[START]
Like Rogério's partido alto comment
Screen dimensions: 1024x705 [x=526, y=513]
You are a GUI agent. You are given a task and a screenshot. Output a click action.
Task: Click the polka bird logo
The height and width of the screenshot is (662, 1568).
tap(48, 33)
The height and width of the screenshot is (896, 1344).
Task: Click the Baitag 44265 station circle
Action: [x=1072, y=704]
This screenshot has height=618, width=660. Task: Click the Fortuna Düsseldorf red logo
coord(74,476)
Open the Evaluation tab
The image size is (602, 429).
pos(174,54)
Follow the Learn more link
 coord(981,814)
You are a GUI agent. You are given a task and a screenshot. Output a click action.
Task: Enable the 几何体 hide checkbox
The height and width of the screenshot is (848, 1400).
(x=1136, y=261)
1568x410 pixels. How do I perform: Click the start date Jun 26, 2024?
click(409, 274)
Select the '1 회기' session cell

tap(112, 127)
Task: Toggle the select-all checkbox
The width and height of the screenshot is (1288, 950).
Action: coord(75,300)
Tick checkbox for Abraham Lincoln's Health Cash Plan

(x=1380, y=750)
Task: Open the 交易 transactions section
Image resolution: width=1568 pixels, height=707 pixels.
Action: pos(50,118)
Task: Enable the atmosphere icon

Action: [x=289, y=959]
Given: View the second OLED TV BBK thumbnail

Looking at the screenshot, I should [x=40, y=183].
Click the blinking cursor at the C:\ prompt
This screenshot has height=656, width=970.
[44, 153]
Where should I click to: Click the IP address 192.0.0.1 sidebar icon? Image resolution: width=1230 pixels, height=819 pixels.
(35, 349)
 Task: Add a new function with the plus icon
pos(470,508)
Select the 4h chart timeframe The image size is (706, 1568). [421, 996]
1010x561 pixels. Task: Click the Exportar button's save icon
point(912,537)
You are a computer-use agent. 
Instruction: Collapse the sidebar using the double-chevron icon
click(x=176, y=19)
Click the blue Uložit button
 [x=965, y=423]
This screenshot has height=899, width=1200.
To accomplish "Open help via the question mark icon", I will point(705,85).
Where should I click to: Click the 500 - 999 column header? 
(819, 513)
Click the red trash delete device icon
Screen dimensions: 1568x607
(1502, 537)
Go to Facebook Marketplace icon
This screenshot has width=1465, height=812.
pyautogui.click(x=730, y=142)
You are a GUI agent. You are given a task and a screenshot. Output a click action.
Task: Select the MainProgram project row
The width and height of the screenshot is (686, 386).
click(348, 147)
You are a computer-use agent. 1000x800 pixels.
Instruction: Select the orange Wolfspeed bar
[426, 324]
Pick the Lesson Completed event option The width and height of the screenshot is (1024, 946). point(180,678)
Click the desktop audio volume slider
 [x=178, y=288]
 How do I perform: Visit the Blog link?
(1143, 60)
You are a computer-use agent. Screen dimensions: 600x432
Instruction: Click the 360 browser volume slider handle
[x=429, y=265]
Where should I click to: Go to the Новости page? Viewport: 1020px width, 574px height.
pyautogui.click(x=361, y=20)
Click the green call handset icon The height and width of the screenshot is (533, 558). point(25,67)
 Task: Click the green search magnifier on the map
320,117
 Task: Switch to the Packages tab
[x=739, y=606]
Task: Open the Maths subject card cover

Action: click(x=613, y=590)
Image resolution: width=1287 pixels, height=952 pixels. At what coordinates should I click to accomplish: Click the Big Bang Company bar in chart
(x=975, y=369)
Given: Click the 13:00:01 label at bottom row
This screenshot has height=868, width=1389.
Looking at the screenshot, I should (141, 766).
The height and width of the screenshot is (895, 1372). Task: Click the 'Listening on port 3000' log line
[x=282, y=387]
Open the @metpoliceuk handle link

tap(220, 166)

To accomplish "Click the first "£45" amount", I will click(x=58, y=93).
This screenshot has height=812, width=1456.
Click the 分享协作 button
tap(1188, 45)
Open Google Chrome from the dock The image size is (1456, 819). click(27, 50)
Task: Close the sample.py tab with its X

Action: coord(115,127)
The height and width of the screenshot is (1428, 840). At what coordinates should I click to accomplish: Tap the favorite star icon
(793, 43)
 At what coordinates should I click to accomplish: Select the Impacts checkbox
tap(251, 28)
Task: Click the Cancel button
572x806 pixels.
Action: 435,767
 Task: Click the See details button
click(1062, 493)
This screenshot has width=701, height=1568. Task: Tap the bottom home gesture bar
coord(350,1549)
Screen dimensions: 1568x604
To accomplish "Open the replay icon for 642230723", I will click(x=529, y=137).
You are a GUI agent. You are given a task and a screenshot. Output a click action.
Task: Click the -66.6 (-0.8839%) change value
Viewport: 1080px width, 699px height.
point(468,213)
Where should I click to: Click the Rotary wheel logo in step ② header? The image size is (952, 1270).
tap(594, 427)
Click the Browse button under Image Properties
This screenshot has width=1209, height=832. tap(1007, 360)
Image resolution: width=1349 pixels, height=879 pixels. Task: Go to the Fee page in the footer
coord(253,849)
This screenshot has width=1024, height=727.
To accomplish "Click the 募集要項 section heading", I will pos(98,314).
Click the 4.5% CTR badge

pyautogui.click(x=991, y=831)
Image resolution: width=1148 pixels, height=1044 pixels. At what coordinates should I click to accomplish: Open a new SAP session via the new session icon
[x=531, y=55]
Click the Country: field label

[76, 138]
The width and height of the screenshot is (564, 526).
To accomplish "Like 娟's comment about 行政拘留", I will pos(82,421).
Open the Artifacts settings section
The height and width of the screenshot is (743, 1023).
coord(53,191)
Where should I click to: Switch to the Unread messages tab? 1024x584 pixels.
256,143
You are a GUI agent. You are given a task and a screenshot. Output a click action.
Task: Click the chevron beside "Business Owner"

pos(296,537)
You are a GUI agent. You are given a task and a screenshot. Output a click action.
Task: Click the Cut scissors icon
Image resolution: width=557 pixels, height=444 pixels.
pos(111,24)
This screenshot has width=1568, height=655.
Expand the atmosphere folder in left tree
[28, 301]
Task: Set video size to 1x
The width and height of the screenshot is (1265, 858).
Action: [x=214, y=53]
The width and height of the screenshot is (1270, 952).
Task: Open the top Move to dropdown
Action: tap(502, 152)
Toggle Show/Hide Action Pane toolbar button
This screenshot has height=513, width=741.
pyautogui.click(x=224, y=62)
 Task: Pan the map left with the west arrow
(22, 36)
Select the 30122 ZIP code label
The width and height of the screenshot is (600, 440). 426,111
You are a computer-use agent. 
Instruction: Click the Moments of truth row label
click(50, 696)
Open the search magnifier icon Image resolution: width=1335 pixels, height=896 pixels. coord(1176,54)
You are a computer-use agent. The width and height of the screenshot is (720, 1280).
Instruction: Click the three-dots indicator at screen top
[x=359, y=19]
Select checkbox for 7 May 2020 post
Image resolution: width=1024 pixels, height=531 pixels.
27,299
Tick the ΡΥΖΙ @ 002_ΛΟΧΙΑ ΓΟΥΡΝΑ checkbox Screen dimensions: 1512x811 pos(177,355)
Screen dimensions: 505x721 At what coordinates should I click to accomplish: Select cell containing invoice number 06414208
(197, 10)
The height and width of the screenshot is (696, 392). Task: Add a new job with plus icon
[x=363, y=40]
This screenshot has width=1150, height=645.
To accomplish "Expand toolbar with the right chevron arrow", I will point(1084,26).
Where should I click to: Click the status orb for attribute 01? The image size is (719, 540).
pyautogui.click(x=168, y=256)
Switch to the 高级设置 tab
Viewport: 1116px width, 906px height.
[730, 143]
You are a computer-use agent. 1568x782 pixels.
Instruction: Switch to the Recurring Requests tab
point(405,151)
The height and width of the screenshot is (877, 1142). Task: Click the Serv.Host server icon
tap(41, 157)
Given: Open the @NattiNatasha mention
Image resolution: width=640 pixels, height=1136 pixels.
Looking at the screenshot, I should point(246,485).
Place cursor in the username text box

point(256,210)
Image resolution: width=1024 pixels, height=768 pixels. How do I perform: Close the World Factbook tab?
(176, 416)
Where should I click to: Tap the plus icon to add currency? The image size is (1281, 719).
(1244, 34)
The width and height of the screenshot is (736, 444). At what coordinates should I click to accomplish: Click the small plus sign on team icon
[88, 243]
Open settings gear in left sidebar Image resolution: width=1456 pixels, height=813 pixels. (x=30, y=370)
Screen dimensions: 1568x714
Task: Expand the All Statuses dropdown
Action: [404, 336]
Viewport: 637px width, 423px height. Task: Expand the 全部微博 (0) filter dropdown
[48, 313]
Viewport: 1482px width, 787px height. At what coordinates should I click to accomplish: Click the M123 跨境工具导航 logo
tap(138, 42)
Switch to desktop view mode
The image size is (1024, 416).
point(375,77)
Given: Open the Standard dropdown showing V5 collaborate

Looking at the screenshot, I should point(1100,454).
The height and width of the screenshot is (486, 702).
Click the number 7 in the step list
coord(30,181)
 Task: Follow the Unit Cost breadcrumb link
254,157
[END]
◆ WHAT IS NEEDED:
Please transcribe the items above exactly, from the line with "You are a computer-use agent. 1000x800" up to and including the line with "Open Google Chrome".

◆ RESULT FOR THIS EXERCISE:
You are a computer-use agent. 1000x800 pixels.
Instruction: Select the orange Wolfspeed bar
[426, 324]
Pick the Lesson Completed event option The width and height of the screenshot is (1024, 946). point(180,678)
Click the desktop audio volume slider
 [x=178, y=288]
 How do I perform: Visit the Blog link?
(1143, 60)
You are a computer-use agent. Screen dimensions: 600x432
Instruction: Click the 360 browser volume slider handle
[x=429, y=265]
Where should I click to: Go to the Новости page? Viewport: 1020px width, 574px height.
pyautogui.click(x=361, y=20)
Click the green call handset icon The height and width of the screenshot is (533, 558). point(25,67)
 Task: Click the green search magnifier on the map
320,117
 Task: Switch to the Packages tab
[x=739, y=606]
Task: Open the Maths subject card cover

Action: click(x=613, y=590)
Image resolution: width=1287 pixels, height=952 pixels. At what coordinates should I click to accomplish: Click the Big Bang Company bar in chart
(x=975, y=369)
Given: Click the 13:00:01 label at bottom row
This screenshot has height=868, width=1389.
Looking at the screenshot, I should (141, 766).
The height and width of the screenshot is (895, 1372). Task: Click the 'Listening on port 3000' log line
[x=282, y=387]
Open the @metpoliceuk handle link

tap(220, 166)

To accomplish "Click the first "£45" amount", I will click(x=58, y=93).
This screenshot has height=812, width=1456.
Click the 分享协作 button
tap(1188, 45)
Open Google Chrome from the dock The image size is (1456, 819). click(27, 50)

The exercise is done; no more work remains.